Hanna Fransisca menggambarkan kedalaman air sebagai "dingin dan beku", mencerminkan perasaan beku yang sering kali menyertai kenangan yang menyakitkan. Meski waktu terus berjalan, perasaan dingin dan beku ini tetap ada, menciptakan kontras dengan riak air yang terus bergerak.
Kesunyian dan Penantian Malam
Bait terakhir puisi ini menyoroti suasana kesunyian dan penantian. "Angin di rumpun perdu" yang "menyalakan hari" dan burung-burung yang terbang pulang ke "rahim sunyi" menggambarkan perasaan penantian yang hening, menunggu malam datang.
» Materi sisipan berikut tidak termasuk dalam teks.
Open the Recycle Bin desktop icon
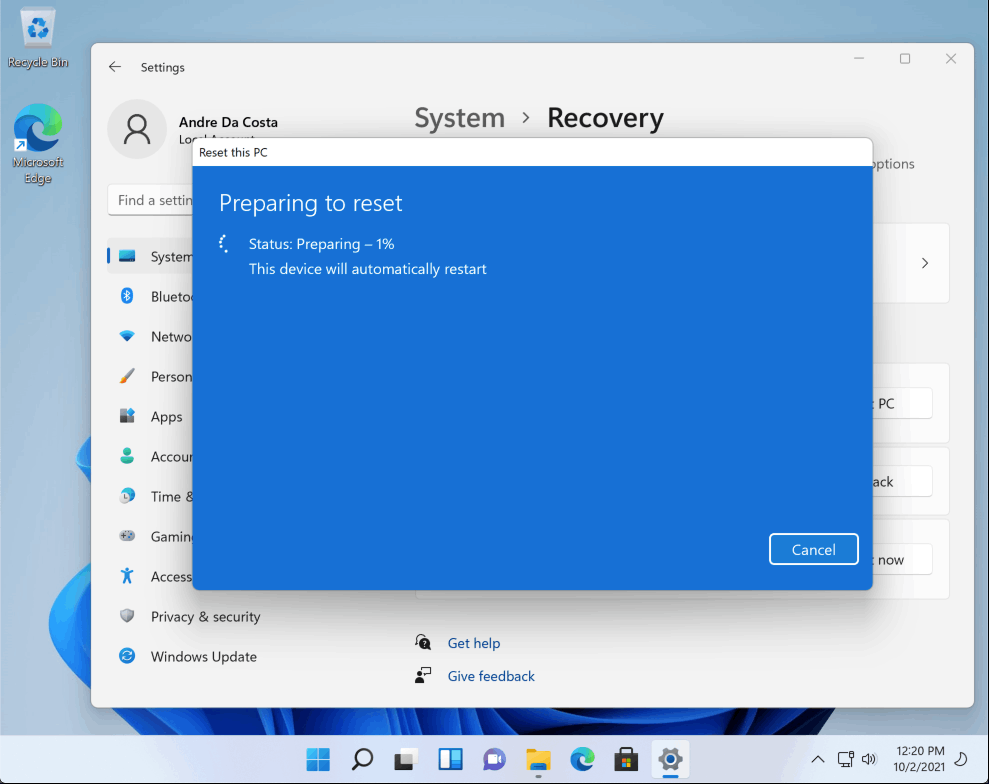 pyautogui.click(x=38, y=38)
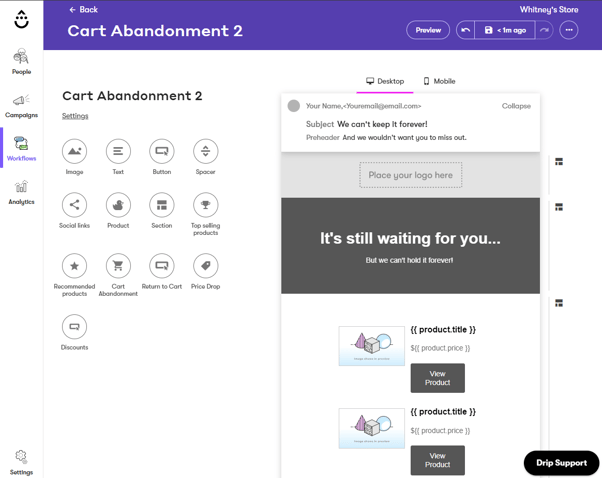The width and height of the screenshot is (602, 478).
Task: Open the three-dots more options menu
Action: click(x=569, y=30)

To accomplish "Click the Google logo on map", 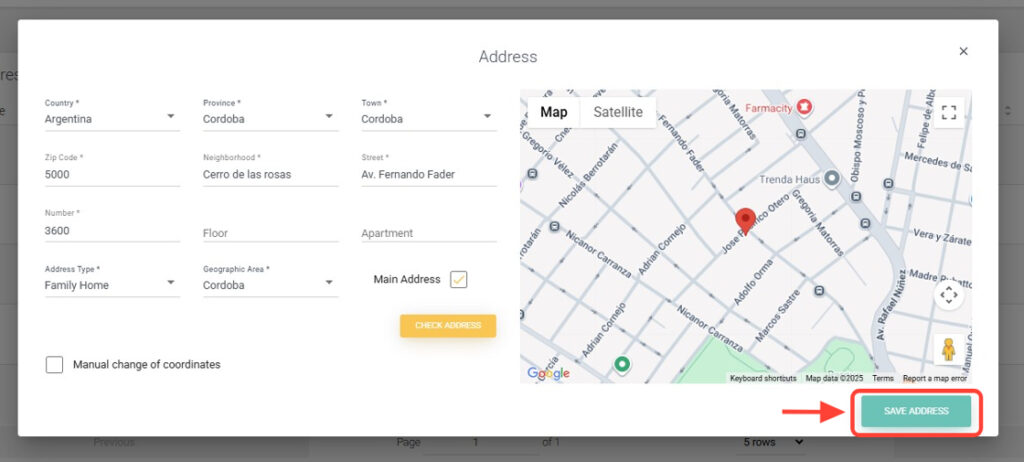I will point(548,373).
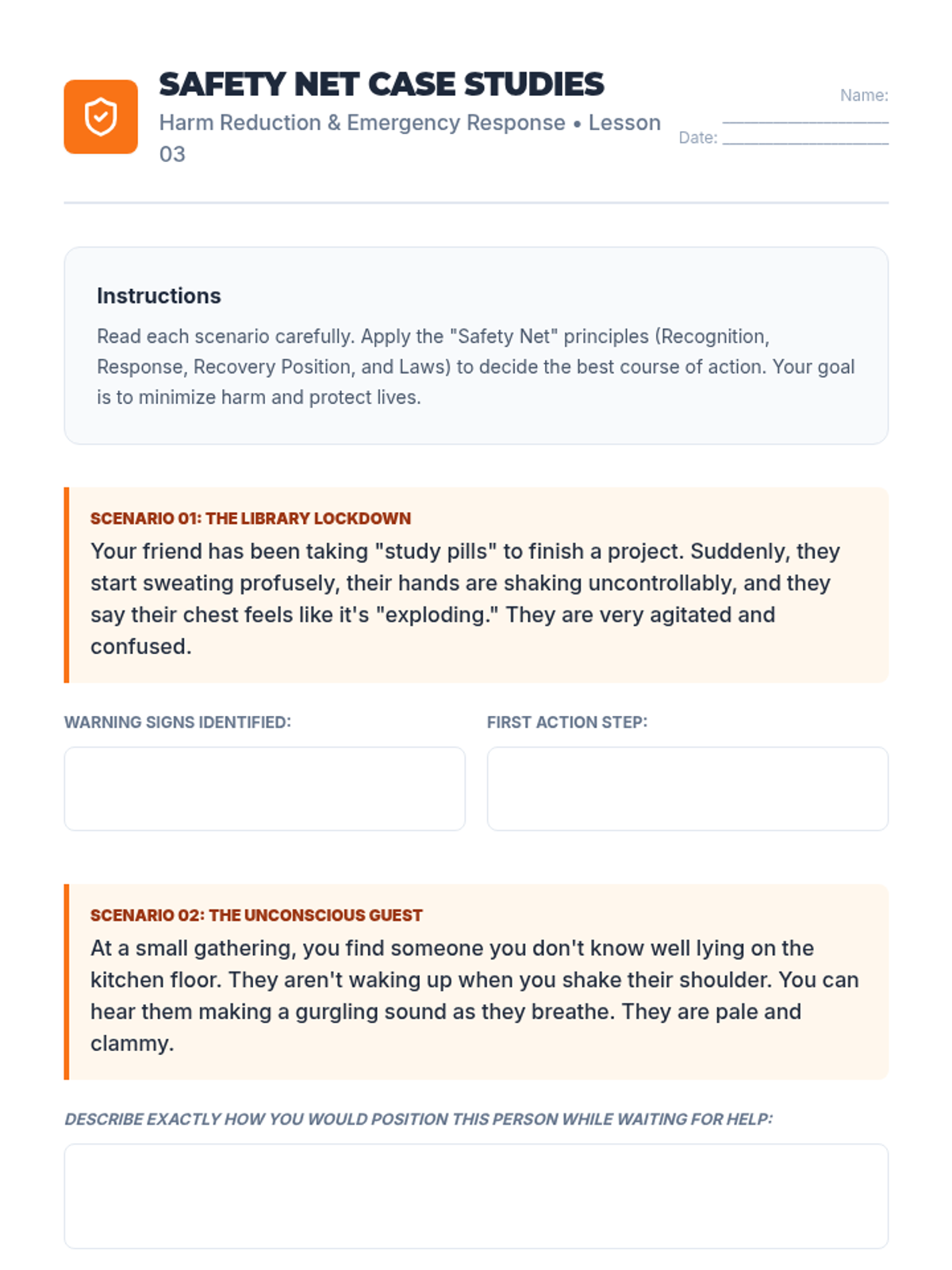This screenshot has width=952, height=1270.
Task: Click the positioning description answer box
Action: click(x=476, y=1195)
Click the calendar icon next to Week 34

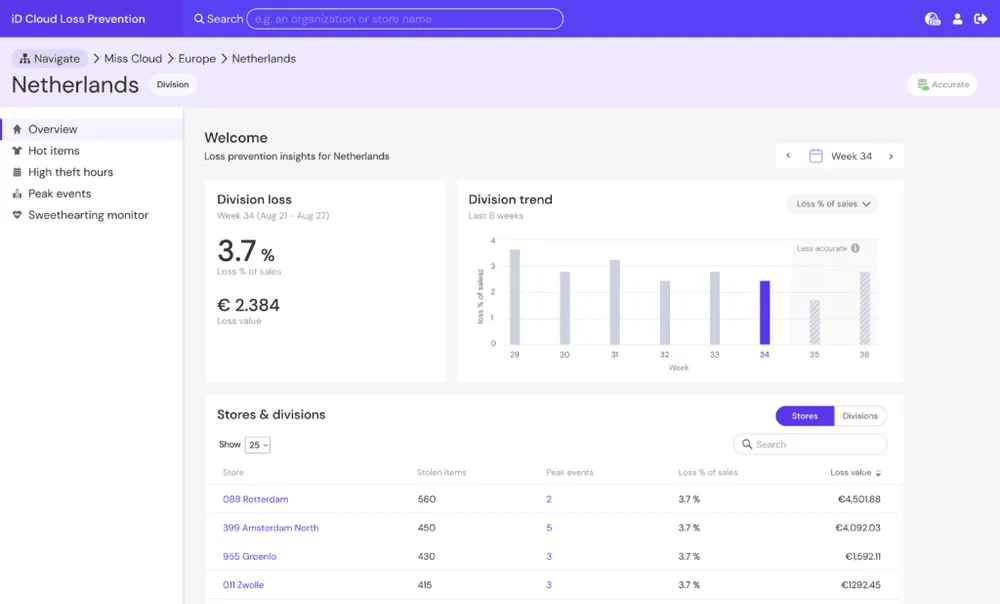point(815,156)
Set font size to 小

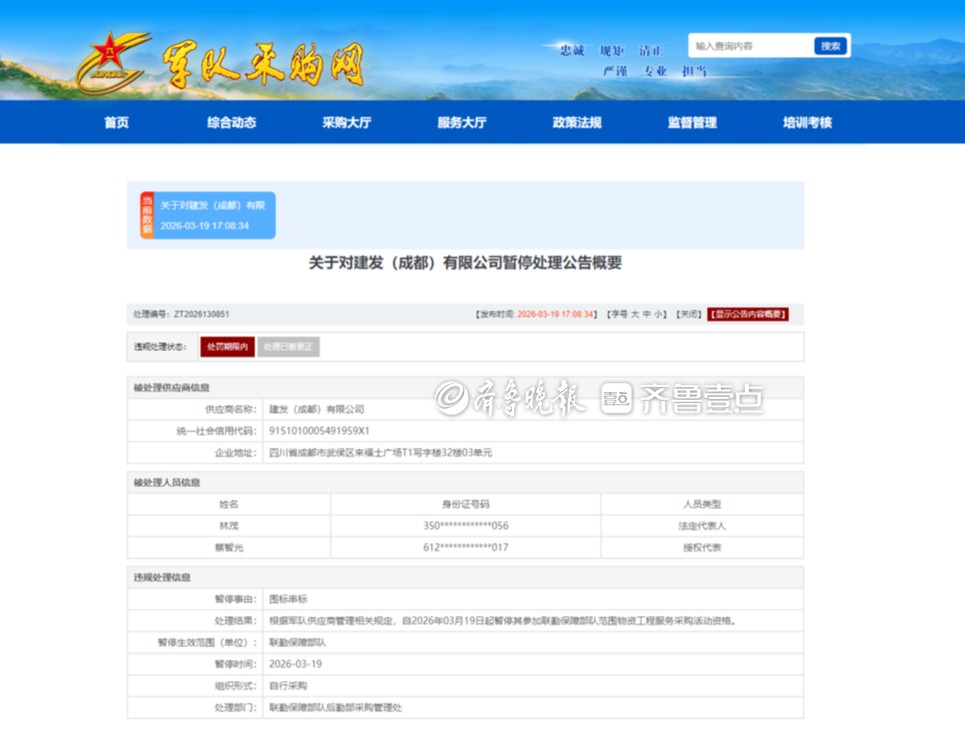(x=659, y=314)
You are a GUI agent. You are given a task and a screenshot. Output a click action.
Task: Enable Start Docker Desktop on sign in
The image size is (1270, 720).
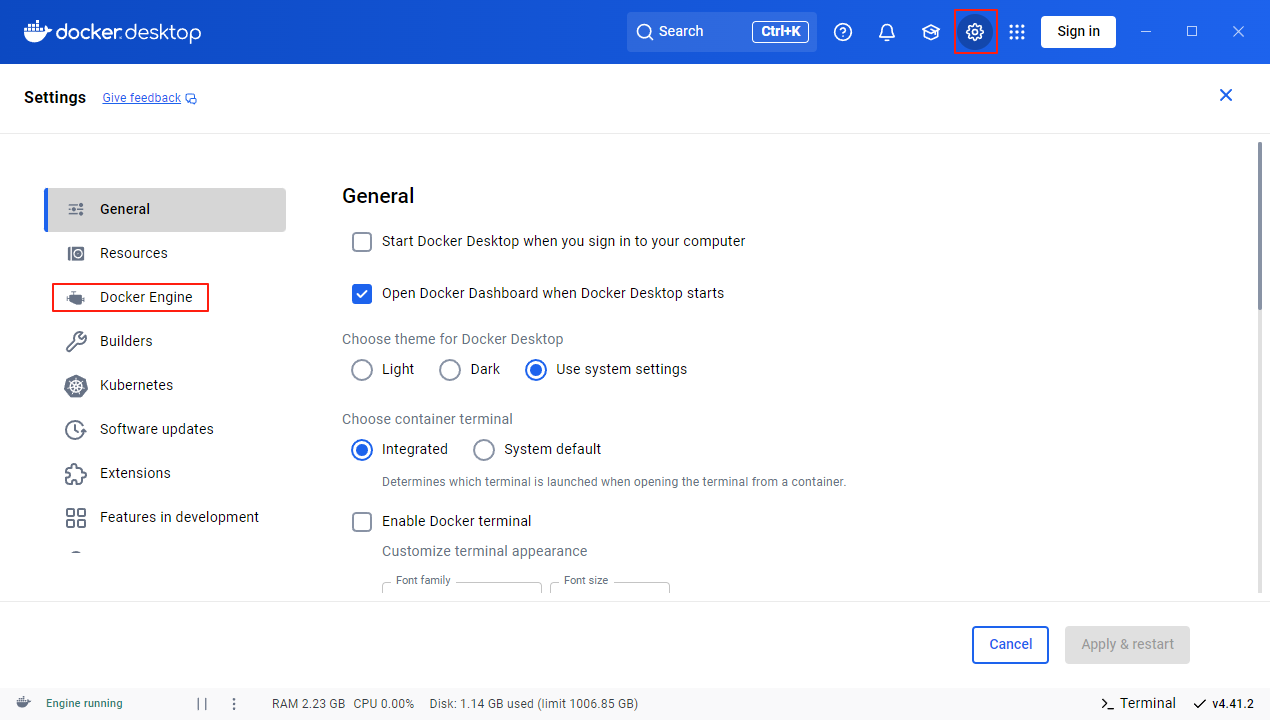(362, 242)
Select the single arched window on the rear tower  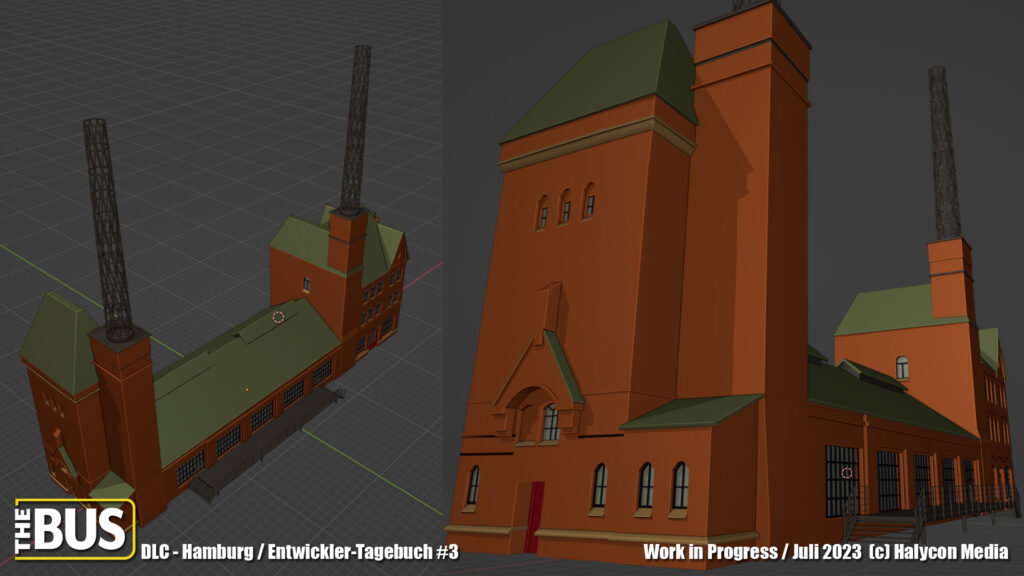902,367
Malam, dalam konteks ini, bisa diartikan sebagai momen refleksi, saat segala aktivitas berhenti dan hanya kesunyian yang tersisa.
Kesunyian ini juga menandakan kembalinya ke asal, ke rahim yang sunyi, yang mungkin menggambarkan kembalinya ke keadaan batiniah yang tenang setelah perjalanan panjang. Penantian malam adalah penantian terhadap ketenangan dan kedamaian setelah berlalunya waktu.
Refleksi Kehidupan dan Waktu dalam "Gerhana di Tepi Sungai Matamu"
Puisi "Gerhana di Tepi Sungai Matamu" adalah sebuah karya yang kaya akan simbolisme dan makna. Hanna Fransisca berhasil menggabungkan elemen-elemen alam seperti sungai, senja, dan angin untuk menggambarkan perasaan mendalam tentang waktu, kehilangan, dan kesunyian. Melalui deskripsi visual yang kuat dan penggunaan metafora yang tepat, puisi ini mengajak pembaca untuk merenungkan perjalanan hidup, hubungan dengan waktu, dan arti dari kesunyian.
Puisi ini bukan hanya sebuah gambaran tentang alam, tetapi juga refleksi batin yang mengajak kita untuk merenungkan makna dari setiap momen yang berlalu, serta pentingnya menemukan kedamaian dalam kesunyian. Hanna Fransisca dengan indah menulis puisi yang melampaui kata-kata, menggugah emosi dan pemikiran tentang kehidupan, waktu, dan ketidakberdayaan manusia di hadapannya.
Karya: Hanna Fransisca
Biodata Hanna Fransisca:
- Hanna Fransisca lahir pada tanggal 30 Mei 1979 di Singkawang, Kalimantan Barat.